HH: Compared to the rivers in Central Europe, there are more unspoiled rivers in the Balkans. However, these river systems are currently being destroyed very quickly by a “wave” of hydroelectric power plant construction. We saw river forest clearances, the straightening of natural river beds, the construction of new barriers, the canalisation of rivers, water pollution, and waste dumped into rivers; we also came across dried-up river beds. In the Balkan region, these problems are spreading like a disease, with pristine rivers vanishing in front of our very eyes.

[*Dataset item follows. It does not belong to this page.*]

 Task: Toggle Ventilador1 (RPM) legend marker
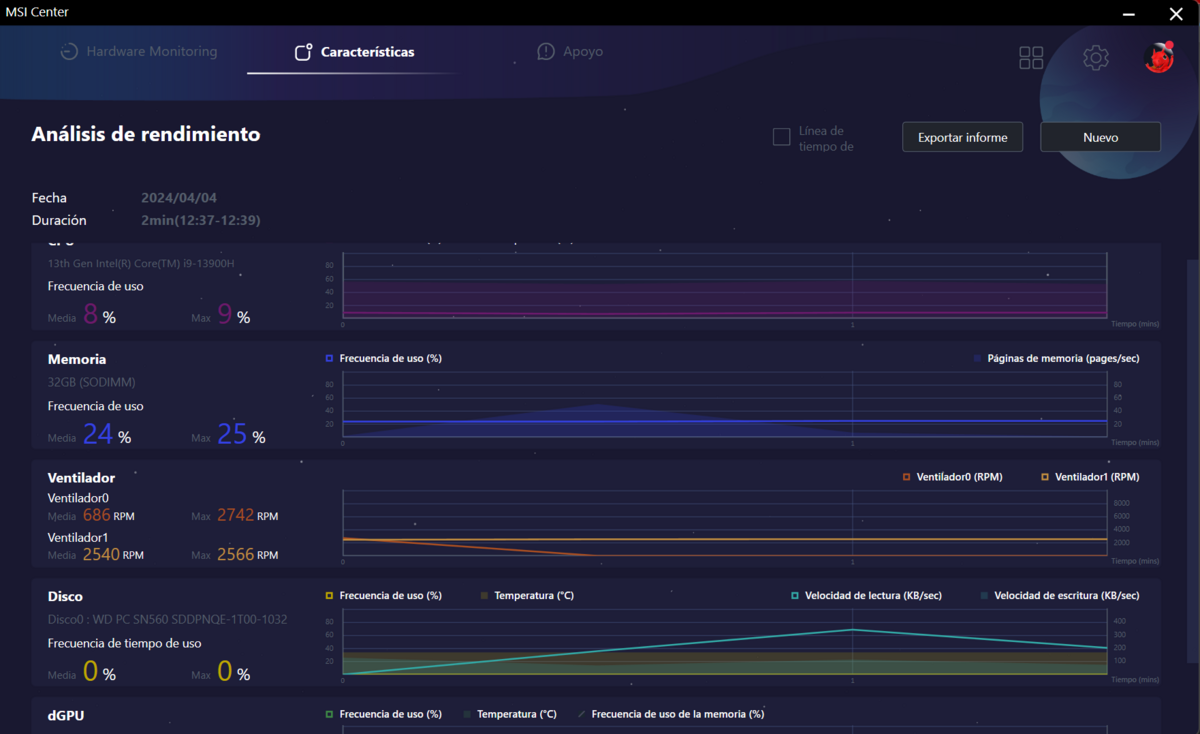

You and your colleagues propose the removal of as many instream barriers as possible, particularly small ones. Where can barriers be removed most effectively?

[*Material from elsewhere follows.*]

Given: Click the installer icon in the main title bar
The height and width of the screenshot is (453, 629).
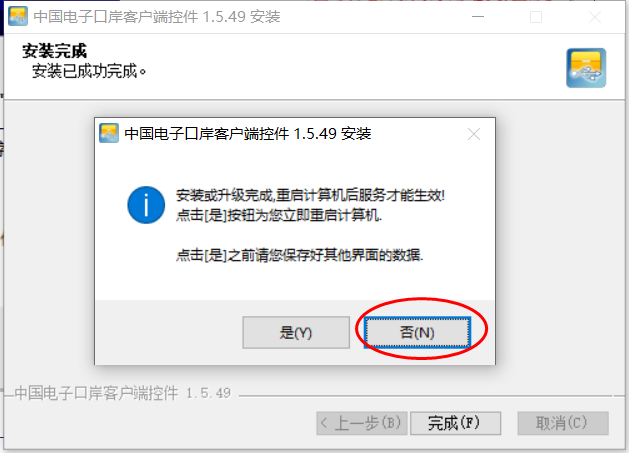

MP: Since many transverse structures are actually no longer in use, they could be systematically dismantled. It would also be relatively simple to replace many of the 72,000 or so stream pipings in this country with larger passageway profiles, or to uncover streams again. Such pipe systems exist wherever roads cross streams, or where streams were in the way of other uses. The smooth surface of these pipings scares off fish, as well as other animals such as otters. However, when larger transverse structures are demolished, there is often a need to reverse historic river straightening. This then calls for the complete restoration of the stream or river, to make it longer and shallower again. To do this, riparian areas need to be purchased, watercourses widened and river bends created. The most important example of such a restoration project in Germany is the Lippe River in North Rhine-Westphalia (NRW), which now once again features long channel sections harbouring a variety of fish populations and very interesting dynamic floodplains.
The results of this river inventory were fed directly into the EU Biodiversity Strategy for 2030: the aim is for 25,000 km of Europe’s rivers to be freed from barriers by then. Is it a realistic goal?

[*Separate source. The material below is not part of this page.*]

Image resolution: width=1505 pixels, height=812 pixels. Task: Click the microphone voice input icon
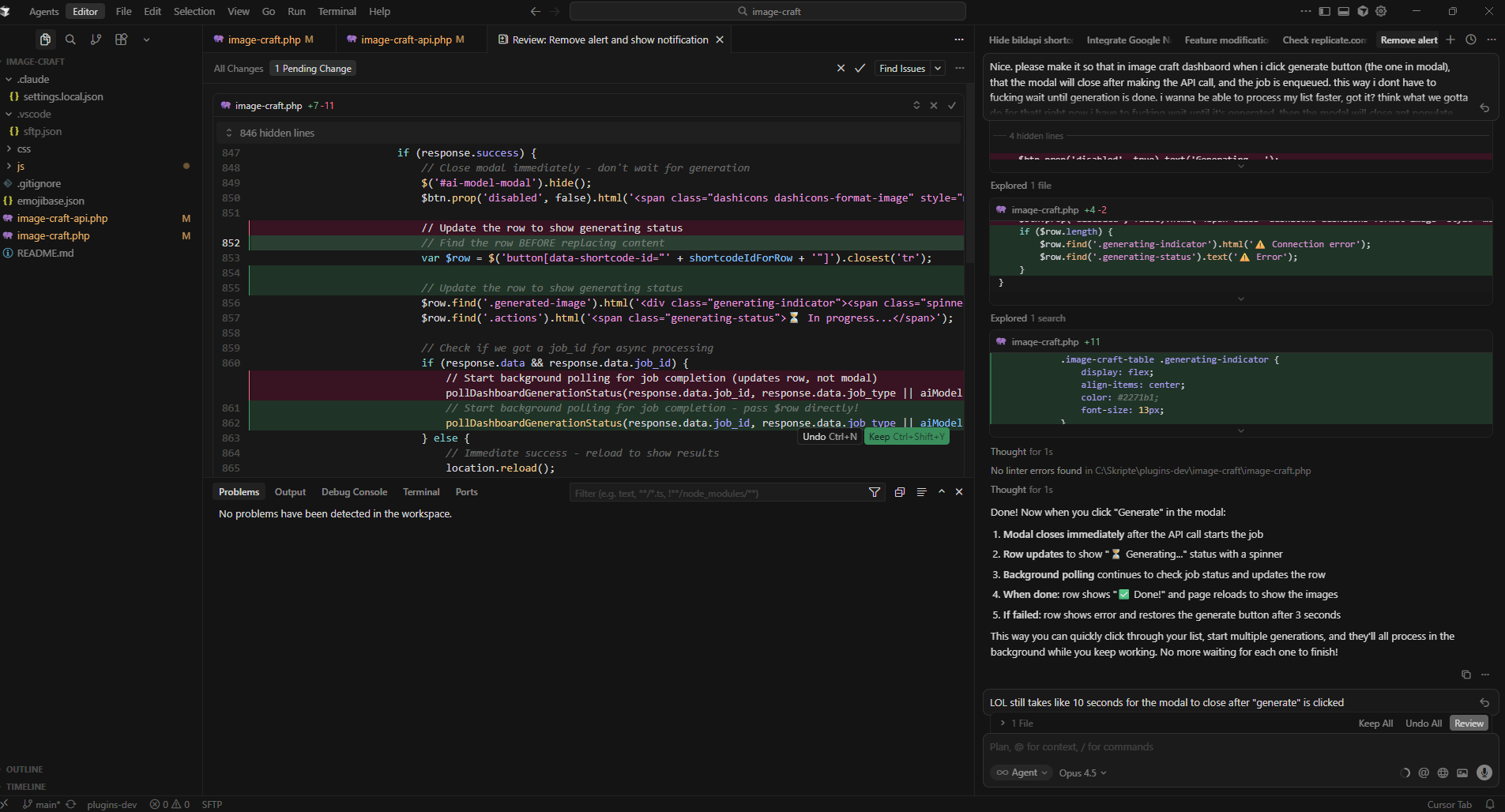coord(1484,773)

MP: It is an ambitious goal because many of the rivers need to be restored to their natural state, but we believe it can be done! We have already identified 27 rivers in Europe, with a total length of 5,500 km, where instream barriers can be removed with relatively little effort.
What costs would be involved?
MP: It would cost around €315 million to restore the 27 rivers mentioned, which equates to 70 cents per citizen, based on the number of EU residents. As a comparison, agriculture costs each EU citizen approximately €100 per year. Even so, the costs of river restoration seem high at first sight. In a new EU project proposal, we therefore suggest how to increase the acceptance of restoration measures among the population. The idea is to make people aware of the benefits they would have if a lot of money was spent on restoring “their” river. Examples of these so-called ecosystem services include the retention of floodwaters, the stabilisation of groundwater levels during dry periods, more effective self-cleaning, and enhanced recreational value for walkers, anglers and swimmers. The aim is for citizens and communities to consider it attractive when “their” freshwaters are restored. A positive example: a restored section of the Ruhr River in Arnsberg (NRW) has become a popular backdrop for newlywed photos!
The interview was conducted by Wiebke Peters.